Objectives -
a. Copy the mailing list post about package priorities word for word, starting with "This does mean" and going on through "fully flame-war material.".
b. In the mailing list post about package priorities, who had to resign for some time after systemd came into Debian?
c. Write the next part of the mailing list post about package priorities, picking up after its final sentence.

[Hamara-devel] packages to be installed in stretch - need to think of something similar for hamara
shirish
shirish at hamaralinux.org
Fri May 29 17:24:51 BST 2015
Hi all,
This has been in mind for quite sometime now (ok, since the time I saw
the thread few weeks ago) but as Vik and soon Raju would also be
involved in this (and probably me as well once I get things set at my
end.) this is something that we need to think for hamara as well.
See https://lists.debian.org/debian-devel/2015/05/msg00089.html
It's is a bit of long read and a longer thread but it does tell that we
needn't be married to the values that Debian gives to each of the
packages. From the first message it is clear that the target in question
is a container but even without that it does tell that we can move the
targets up and down in priority for our convenience.
This does mean that we would need to know some of the packages more
intimately than we do for now (especially the ones which have the
tag/Priorty as 'Essential' , 'Standard' , metapackages - the works.
For instance, rsyslogd is the main log that Debian uses but not all
packages use rsyslogd, should we use that or use something else. For
cron, there is anacron which arguably provides a better service or
having a 'cron-daemon' as shared in the same thread
https://lists.debian.org/debian-devel/2015/05/msg00107.html
In fact, I had private conversations wherein systemd-cron would be more
useful if the crontab functionality could be taken out of cron itself
and be a separate library which will provide the service to
systemd-cron. The reason that such conversations will not spill over at
least now to the public domain because anything to do with systemd is
fully flame-war material.
That is the reason that Michael Biebl who's an awesome prolific GNOME
and systemd uploader and maintainer had to resign for sometime after
systemd came into Debian. I really don't want to get into that history
as it's pretty convulated and had too many actors and too much bad blood
between people (and some of it still remains and guess will remain for
quite sometime.)

Interface element records -

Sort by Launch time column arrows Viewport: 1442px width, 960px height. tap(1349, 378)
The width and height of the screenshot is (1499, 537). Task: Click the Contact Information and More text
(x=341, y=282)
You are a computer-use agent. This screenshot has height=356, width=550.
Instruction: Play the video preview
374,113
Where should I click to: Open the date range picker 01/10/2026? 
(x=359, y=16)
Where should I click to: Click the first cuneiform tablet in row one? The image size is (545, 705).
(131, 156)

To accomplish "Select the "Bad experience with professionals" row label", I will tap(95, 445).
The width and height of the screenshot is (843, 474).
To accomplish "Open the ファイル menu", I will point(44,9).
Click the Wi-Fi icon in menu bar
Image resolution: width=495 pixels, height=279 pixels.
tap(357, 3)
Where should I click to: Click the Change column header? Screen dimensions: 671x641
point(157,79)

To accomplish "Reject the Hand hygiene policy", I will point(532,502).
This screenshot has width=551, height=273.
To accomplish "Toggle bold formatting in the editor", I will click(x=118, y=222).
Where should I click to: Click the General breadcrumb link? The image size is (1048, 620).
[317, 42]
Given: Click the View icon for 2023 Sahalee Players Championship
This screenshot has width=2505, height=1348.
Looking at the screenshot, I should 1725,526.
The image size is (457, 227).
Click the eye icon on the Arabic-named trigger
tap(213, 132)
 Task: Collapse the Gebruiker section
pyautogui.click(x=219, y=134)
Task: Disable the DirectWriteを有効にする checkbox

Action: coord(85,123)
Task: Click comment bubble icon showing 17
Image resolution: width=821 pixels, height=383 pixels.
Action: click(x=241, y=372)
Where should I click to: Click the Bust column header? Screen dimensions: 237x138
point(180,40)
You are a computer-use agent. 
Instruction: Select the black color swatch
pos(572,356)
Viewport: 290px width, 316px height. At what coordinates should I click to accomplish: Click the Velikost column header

Results for each task -
a.
This does mean that we would need to know some of the packages more
intimately than we do for now (especially the ones which have the
tag/Priorty as 'Essential' , 'Standard' , metapackages - the works.
For instance, rsyslogd is the main log that Debian uses but not all
packages use rsyslogd, should we use that or use something else. For
cron, there is anacron which arguably provides a better service or
having a 'cron-daemon' as shared in the same thread
https://lists.debian.org/debian-devel/2015/05/msg00107.html
In fact, I had private conversations wherein systemd-cron would be more
useful if the crontab functionality could be taken out of cron itself
and be a separate library which will provide the service to
systemd-cron. The reason that such conversations will not spill over at
least now to the public domain because anything to do with systemd is
fully flame-war material.

b. Michael Biebl had to resign for some time after systemd came into Debian.

c.
We could very well use systemd-cron *if* we are able to get all the unit
service files for all the packages and have their cron jobs defined in
the service files itself.
See :-
[$] aptitude show systemd-cron
Package: systemd-cron
State: not installed
Version: 1.3.1+ds1-2
Priority: extra
Section: admin
Maintainer: Debian Systemd Maintainers
<pkg-systemd-maintainers at lists.alioth.debian.org>
Architecture: all
Uncompressed Size: 137 k
Depends: init-system-helpers (>= 1.18~), systemd-sysv (>= 212),
python:any (>= 2.7~), python
Conflicts: anacron, cron-daemon
Replaces: anacron, cron
Provides: anacron, cron-daemon
Description: systemd units to provide minimal cron daemon functionality
Provides systemd units to run cron jobs in /etc/cron.hourly cron.daily
cron.weekly and cron.monthly directories, without having cron or anacron
installed. It also dynamically translate /etc/crontab, /etc/cron.d/*
and user cronjobs in systemd units.
Homepage: https://github.com/systemd-cron/systemd-cron
Once we have the initial .iso I would see if I can get Michael to share
the script which checks if all the packages have systemd unit service
files (it probably is public but probably poorly documented somewhere in
the vast debian.org infrastructure) and have something similar to the
diaspbar which Praveen had shared at
https://people.debian.org/~praveen/diasbar/ with modifications that we
need/want.
Look forward to feedback.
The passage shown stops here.